In short, PyFlink’s interoperability approach sits at two levels: a “control plane” layer where you define the job graph in Python, bridging to Flink’s Java APIs and a “data plane” layer where your user-defined function code either runs in a separate process or embedded via JNI.

Real-time Vector Ingestion with PyFlink

After your very first steps with PyFlink, you can put these learnings to good use and explore a rather popular use case these days, namely, vector database ingestion. You are going to write a PyFlink job to build a real-time data pipeline that continuously reads records from an operational database, loads externally referenced content, transforms natural language text into vector embeddings in-flight, and feeds a vector database.

Overview

The PyFlink job reads from a MySQL database table storing books. However, the actual content of the books isn’t directly stored in the database, but instead referenced via URLs pointing to the Gutenberg Books project.

At a high-level, each of these books needs to be processed in multiple steps:

Load the book content via a URL.
Split the content into several chunks.
Calculate vector embeddings for each chunk.

To do this custom data processing, the PyFlink job defines three corresponding user-defined functions (UDFs).

Finally, the resulting vector embeddings for all chunked books are written into MongoDB which acts as the vector store in this example.

Once this real-time pipeline is in place, you can build various use cases around it. Maybe you want to perform a semantic similarity search or do text clustering on the chunked and embedded books contents, or you might want to build more elaborate things on top of it such as RAG-based applications.

Implementation

Setup Table Environment and Add Dependencies

A TableEnvironment is created in streaming mode. The connectivity towards the operational database and the vector store is done using the respective Apache Flink connectors (MySQL CDC source, MongoDB sink).

As discussed earlier, additional job dependencies, such as JARs in this case, have to be included in the job. Here they are expected to be available and referenced directly from a path on the local filesystem.

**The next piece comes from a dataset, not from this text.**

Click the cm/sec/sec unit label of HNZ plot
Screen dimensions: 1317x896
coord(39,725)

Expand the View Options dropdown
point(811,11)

   # prepare table environment
   t_env = TableEnvironment.create(EnvironmentSettings.in_streaming_mode())


   # include source and sink connector related JARs from libs dir
   t_env.get_config() \
           .set("pipeline.jars",
                       "file://{}".format(os.path.join(path_to_job_libs,'mysql-connector-java-8.0.30.jar'))
                       + ";file://{}".format(os.path.join(path_to_job_libs,'flink-sql-connector-mysql-cdc-3.1.0.jar'))
                       + ";file://{}".format(os.path.join(path_to_job_libs,'flink-sql-connector-mongodb-1.2.0-1.19.jar'))
           )

Write and Register User-Defined Functions (UDFs)

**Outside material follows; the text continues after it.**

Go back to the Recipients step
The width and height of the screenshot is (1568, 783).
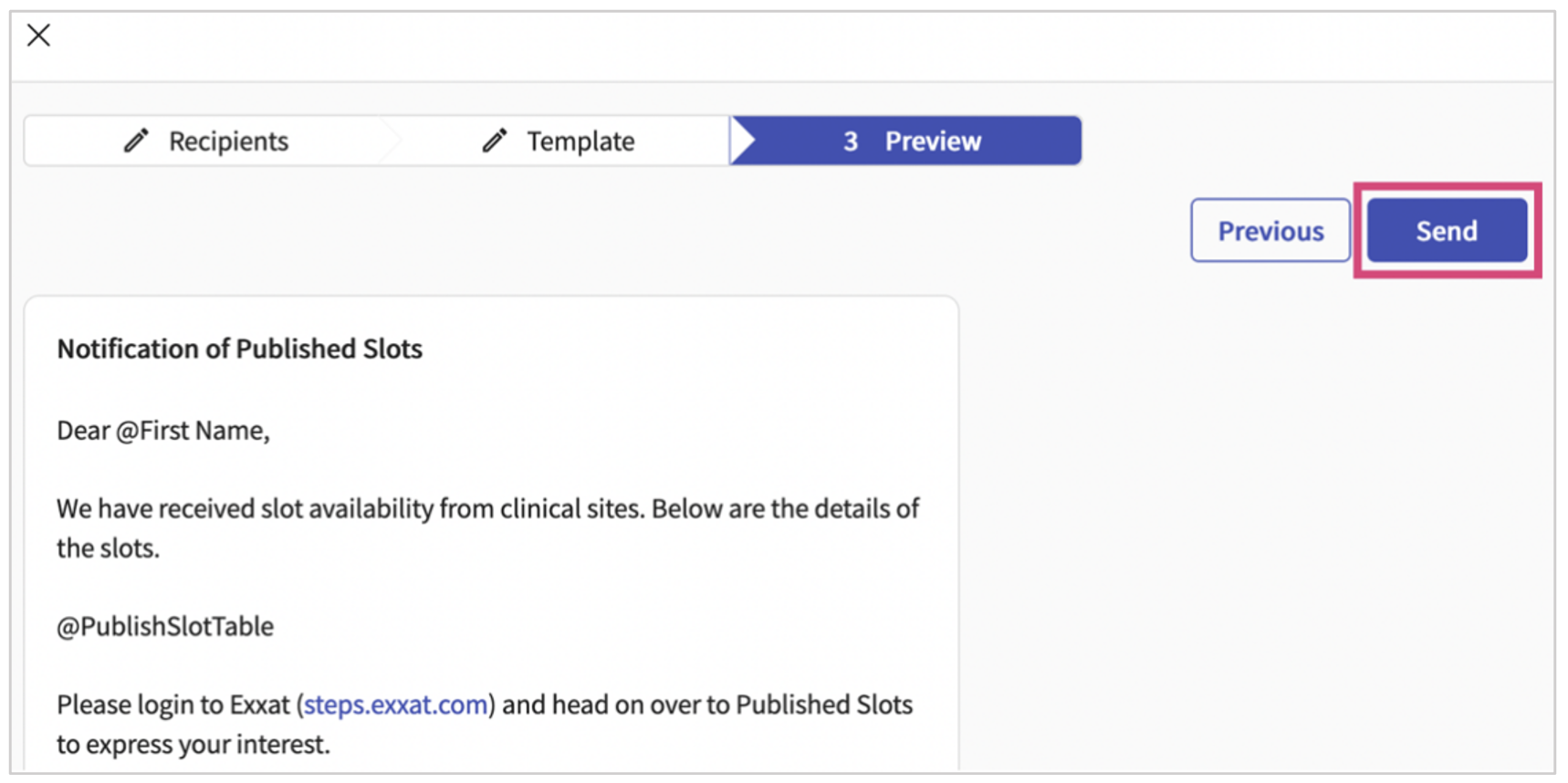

The three custom UDFs which are needed to process the input data captured from MySQL tables are registered as temporary system functions in the TableEnvironment like so:

   # register 3 UDFs in table environment
   t_env.create_temporary_system_function(
       "load_from_url",udf(LoadFromUrl(),input_types=[DataTypes.STRING()],result_type=DataTypes.STRING())
   )


   t_env.create_temporary_system_function(
       "split_text",udf(SplitText(),input_types=[DataTypes.STRING()],result_type=DataTypes.ARRAY(DataTypes.STRING()))
   )


   t_env.create_temporary_system_function(
       "calc_embedding",udf(CalcEmbedding(),input_types=[DataTypes.STRING()],result_type=DataTypes.ARRAY(DataTypes.DOUBLE()))
   )

Note that the actual implementation for these functions is relatively straight-forward as it is based on already existing building blocks from the langchain and HuggingFace projects. See main.py for details.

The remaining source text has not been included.